> **Work order 1**: Please retype the Erfurt news report between "The Pope was" and "at the Reformation.", inclusive.
> **Work order 2**: According to the Erfurt news report, how many people attended the ceremony?
> **Work order 3**: Carry on the Erfurt news report after its last sentence.

Pope Benedict XVI said at a Sept. 23 meeting of Christian churches that their unity cannot be artificially engineered by committee and compromise.
“The faith of Christians does not rest on such a weighing of benefits and drawbacks. A self-made faith is worthless. Faith is not something we work out intellectually or negotiate between us,” said the Pope in his address to a joint prayer service of Catholics and Lutherans on the second day of his state visit to Germany.
Christian faith, he said, “is the foundation for our lives,” and so “unity grows not by the weighing of benefits and drawbacks but only by entering ever more deeply into the faith in our thoughts and in our lives.”
The Pope was participating in an ecumenical celebration held at the church of the ancient Augustinian convent in Erfurt. During the ceremony, which was attended by some 300 people, the Pope greeted leaders of the German Evangelical Church before listening to a Lutheran bishop read out Martin Luther's German translation of Psalm 146.
Meanwhile, Cardinal Kurt Koch, president of the Pontifical Council for Christian Unity, read the high priestly prayer of Jesus from the Gospel of St. John. In response, the Pope suggested that Jesus’ prayer formed a starting point for any attempts to undo the disunity created by Luther at the Reformation.
“In the prayer of Jesus we find the very heart of our unity. We will become one if we allow ourselves to be drawn into this prayer,” he said.
“Whenever we gather in prayer as Christians, Jesus’ concern for us, and his prayer to the Father for us, ought to touch our hearts. The more we allow ourselves to be drawn into this event, the more we grow in unity.”
He also said it was important to recognize the great strides taken by many towards this goal in recent years, and to “give thanks to God for all the elements of unity which he has preserved for us and bestows on us ever anew.”

> **Extracted material**:

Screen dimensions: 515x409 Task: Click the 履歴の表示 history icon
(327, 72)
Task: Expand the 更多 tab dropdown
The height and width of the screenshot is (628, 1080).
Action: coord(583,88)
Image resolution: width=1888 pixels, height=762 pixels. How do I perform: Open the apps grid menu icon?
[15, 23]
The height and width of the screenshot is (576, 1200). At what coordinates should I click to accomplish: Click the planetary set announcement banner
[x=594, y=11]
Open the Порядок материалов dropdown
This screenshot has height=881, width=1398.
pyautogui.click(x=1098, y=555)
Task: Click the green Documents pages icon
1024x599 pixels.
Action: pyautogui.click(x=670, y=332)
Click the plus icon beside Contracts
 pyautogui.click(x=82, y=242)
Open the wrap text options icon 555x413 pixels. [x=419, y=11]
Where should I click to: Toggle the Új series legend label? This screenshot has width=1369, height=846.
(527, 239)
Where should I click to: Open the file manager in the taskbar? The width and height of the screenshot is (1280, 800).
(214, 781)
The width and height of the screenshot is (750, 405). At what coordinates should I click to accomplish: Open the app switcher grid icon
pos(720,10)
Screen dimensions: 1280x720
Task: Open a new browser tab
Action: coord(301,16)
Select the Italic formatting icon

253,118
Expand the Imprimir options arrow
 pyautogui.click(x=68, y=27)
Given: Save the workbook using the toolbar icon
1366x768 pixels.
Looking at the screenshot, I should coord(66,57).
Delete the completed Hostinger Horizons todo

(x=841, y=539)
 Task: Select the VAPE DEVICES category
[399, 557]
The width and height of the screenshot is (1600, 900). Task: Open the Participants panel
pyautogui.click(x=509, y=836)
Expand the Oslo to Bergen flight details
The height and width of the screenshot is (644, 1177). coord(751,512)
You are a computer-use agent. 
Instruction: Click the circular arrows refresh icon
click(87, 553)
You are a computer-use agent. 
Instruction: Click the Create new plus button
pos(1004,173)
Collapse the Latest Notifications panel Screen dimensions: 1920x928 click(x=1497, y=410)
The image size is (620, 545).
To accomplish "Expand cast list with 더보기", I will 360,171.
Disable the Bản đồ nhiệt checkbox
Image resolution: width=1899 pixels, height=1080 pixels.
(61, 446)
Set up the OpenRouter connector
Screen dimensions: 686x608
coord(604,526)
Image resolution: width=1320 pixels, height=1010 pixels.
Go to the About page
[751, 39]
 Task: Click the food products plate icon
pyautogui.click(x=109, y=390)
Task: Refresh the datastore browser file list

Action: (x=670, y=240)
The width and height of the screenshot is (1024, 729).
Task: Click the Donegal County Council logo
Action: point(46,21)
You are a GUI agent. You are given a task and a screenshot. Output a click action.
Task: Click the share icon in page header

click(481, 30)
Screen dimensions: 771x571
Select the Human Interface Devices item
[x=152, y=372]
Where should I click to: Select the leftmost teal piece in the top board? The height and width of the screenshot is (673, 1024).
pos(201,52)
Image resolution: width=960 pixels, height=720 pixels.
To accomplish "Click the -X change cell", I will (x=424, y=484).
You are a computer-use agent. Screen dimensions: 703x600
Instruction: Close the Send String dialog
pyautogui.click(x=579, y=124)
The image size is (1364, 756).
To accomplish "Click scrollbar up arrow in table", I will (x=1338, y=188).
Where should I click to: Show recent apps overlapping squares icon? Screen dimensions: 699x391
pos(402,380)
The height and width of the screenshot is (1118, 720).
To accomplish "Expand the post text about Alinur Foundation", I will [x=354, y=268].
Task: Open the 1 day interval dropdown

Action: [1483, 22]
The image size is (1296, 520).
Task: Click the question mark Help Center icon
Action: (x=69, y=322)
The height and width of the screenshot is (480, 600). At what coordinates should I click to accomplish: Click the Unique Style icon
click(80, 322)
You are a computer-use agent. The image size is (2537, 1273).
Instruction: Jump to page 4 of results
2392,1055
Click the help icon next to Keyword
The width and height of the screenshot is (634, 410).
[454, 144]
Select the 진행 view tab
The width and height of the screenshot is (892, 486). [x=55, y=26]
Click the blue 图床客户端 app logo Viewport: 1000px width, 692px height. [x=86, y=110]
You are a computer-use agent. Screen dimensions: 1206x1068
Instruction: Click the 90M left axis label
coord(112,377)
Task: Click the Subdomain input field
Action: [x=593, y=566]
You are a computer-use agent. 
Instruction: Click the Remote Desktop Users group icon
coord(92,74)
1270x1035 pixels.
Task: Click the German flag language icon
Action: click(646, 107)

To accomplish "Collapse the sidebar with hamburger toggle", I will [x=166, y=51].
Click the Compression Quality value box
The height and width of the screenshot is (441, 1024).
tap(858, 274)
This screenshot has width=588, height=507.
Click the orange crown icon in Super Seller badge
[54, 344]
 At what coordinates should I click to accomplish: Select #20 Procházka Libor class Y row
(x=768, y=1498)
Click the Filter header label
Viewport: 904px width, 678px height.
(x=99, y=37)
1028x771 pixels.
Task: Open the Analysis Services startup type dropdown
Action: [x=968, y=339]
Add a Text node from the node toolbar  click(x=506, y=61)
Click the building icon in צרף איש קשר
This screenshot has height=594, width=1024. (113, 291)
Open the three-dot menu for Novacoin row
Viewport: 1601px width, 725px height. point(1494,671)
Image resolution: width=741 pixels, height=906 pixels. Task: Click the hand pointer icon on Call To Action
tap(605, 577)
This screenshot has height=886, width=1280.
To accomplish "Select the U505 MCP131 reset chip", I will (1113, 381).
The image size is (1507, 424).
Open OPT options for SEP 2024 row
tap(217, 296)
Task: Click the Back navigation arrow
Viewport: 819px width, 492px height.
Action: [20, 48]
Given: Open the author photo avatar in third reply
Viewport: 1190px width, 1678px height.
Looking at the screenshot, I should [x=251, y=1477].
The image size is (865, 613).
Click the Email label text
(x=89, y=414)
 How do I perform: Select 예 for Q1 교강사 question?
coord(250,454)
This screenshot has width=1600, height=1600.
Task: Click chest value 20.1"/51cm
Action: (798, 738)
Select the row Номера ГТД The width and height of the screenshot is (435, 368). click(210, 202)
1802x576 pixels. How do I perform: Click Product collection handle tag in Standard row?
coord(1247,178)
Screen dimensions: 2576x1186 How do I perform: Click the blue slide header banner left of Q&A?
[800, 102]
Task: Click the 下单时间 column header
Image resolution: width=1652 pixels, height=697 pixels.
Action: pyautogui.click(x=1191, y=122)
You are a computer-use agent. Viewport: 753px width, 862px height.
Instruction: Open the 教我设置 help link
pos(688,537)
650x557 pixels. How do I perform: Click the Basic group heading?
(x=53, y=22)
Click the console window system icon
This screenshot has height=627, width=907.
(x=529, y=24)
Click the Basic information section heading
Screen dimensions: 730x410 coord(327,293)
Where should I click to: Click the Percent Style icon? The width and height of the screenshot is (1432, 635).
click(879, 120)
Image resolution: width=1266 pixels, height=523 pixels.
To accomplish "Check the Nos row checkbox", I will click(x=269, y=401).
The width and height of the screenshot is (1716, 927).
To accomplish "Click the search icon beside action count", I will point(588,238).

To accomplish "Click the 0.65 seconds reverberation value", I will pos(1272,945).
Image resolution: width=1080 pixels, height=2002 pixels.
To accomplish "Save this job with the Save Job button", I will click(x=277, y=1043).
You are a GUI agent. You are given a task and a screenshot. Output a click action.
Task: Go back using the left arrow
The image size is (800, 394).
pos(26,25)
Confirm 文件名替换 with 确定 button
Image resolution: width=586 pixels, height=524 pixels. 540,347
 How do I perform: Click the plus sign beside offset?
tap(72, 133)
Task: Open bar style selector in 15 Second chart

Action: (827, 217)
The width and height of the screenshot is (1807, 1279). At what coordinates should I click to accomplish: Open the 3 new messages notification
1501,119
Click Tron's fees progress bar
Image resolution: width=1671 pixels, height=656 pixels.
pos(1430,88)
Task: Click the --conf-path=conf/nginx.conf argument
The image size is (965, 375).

> **Answer 1**:
The Pope was participating in an ecumenical celebration held at the church of the ancient Augustinian convent in Erfurt. During the ceremony, which was attended by some 300 people, the Pope greeted leaders of the German Evangelical Church before listening to a Lutheran bishop read out Martin Luther's German translation of Psalm 146.
Meanwhile, Cardinal Kurt Koch, president of the Pontifical Council for Christian Unity, read the high priestly prayer of Jesus from the Gospel of St. John. In response, the Pope suggested that Jesus’ prayer formed a starting point for any attempts to undo the disunity created by Luther at the Reformation.

> **Answer 2**: Some 300 people.

> **Answer 3**:
Christians should not simply to “regret our divisions and separations,” he added.
The common task of all Christians at the present time, the Pope said, is “to bear witness to this living God” in a society which feels it can get by without him.
While this may seem possible in the short term, “the more the world withdraws from God, the clearer it becomes that man, in his hubris of power, in his emptiness of heart and in his longing for satisfaction and happiness, increasingly loses his life.”
The reason for this is that “a thirst for the infinite is indelibly present in human beings” because “man was created to have a relationship with God; we need him,” said the Pope.
He then said Christians can show man’s need for God in “a very practical way by our commitment to that creature which he wished in his own image: to man,” starting with the Christian duty to “defend the inviolable dignity of human beings from conception to death – from issues of prenatal diagnosis to the question of euthanasia.”
The meeting closed with all those present praying the Our Father together and Pope Benedict imparting his apostolic blessing.